*How to complete this task:* Please write every entry out again, exactly as it reads below.

*The data:*
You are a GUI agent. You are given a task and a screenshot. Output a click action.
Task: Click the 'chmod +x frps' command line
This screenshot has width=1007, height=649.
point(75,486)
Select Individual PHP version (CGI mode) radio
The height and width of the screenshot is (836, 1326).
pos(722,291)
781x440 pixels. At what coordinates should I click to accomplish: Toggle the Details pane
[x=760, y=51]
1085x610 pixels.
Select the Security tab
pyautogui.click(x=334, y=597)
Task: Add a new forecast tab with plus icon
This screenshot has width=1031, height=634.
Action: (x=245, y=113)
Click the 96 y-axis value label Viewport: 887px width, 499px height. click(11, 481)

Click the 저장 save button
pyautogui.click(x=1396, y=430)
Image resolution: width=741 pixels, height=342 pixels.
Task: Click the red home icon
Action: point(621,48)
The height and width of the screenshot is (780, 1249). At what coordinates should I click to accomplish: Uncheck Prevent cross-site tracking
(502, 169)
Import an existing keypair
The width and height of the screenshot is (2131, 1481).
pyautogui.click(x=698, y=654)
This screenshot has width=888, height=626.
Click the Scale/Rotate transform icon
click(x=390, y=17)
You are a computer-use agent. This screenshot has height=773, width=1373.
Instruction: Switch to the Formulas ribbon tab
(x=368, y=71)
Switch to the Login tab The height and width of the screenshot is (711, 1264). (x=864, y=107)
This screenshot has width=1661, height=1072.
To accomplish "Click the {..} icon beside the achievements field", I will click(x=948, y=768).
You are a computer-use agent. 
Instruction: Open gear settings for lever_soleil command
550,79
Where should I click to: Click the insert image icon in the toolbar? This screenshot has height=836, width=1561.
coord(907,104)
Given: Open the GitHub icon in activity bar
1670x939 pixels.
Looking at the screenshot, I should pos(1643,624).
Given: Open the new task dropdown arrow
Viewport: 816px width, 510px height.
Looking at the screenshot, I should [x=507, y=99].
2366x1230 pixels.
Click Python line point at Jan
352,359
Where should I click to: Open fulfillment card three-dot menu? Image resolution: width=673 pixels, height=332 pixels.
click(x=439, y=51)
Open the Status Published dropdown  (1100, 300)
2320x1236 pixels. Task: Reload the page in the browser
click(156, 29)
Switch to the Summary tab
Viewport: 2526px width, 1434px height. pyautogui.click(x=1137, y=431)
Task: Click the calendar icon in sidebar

*Solution for this exercise:*
You are a GUI agent. You are given a task and a screenshot. Output a click action.
Task: Click the 'chmod +x frps' command line
This screenshot has width=1007, height=649.
point(75,486)
Select Individual PHP version (CGI mode) radio
The height and width of the screenshot is (836, 1326).
pos(722,291)
781x440 pixels. At what coordinates should I click to accomplish: Toggle the Details pane
[x=760, y=51]
1085x610 pixels.
Select the Security tab
pyautogui.click(x=334, y=597)
Task: Add a new forecast tab with plus icon
This screenshot has width=1031, height=634.
Action: (x=245, y=113)
Click the 96 y-axis value label Viewport: 887px width, 499px height. click(11, 481)

Click the 저장 save button
pyautogui.click(x=1396, y=430)
Image resolution: width=741 pixels, height=342 pixels.
Task: Click the red home icon
Action: point(621,48)
The height and width of the screenshot is (780, 1249). At what coordinates should I click to accomplish: Uncheck Prevent cross-site tracking
(502, 169)
Import an existing keypair
The width and height of the screenshot is (2131, 1481).
pyautogui.click(x=698, y=654)
This screenshot has width=888, height=626.
Click the Scale/Rotate transform icon
click(x=390, y=17)
You are a computer-use agent. This screenshot has height=773, width=1373.
Instruction: Switch to the Formulas ribbon tab
(x=368, y=71)
Switch to the Login tab The height and width of the screenshot is (711, 1264). (x=864, y=107)
This screenshot has width=1661, height=1072.
To accomplish "Click the {..} icon beside the achievements field", I will click(x=948, y=768).
You are a computer-use agent. 
Instruction: Open gear settings for lever_soleil command
550,79
Where should I click to: Click the insert image icon in the toolbar? This screenshot has height=836, width=1561.
coord(907,104)
Given: Open the GitHub icon in activity bar
1670x939 pixels.
Looking at the screenshot, I should pos(1643,624).
Given: Open the new task dropdown arrow
Viewport: 816px width, 510px height.
Looking at the screenshot, I should [x=507, y=99].
2366x1230 pixels.
Click Python line point at Jan
352,359
Where should I click to: Open fulfillment card three-dot menu? Image resolution: width=673 pixels, height=332 pixels.
click(x=439, y=51)
Open the Status Published dropdown  (1100, 300)
2320x1236 pixels. Task: Reload the page in the browser
click(156, 29)
Switch to the Summary tab
Viewport: 2526px width, 1434px height. pyautogui.click(x=1137, y=431)
Task: Click the calendar icon in sidebar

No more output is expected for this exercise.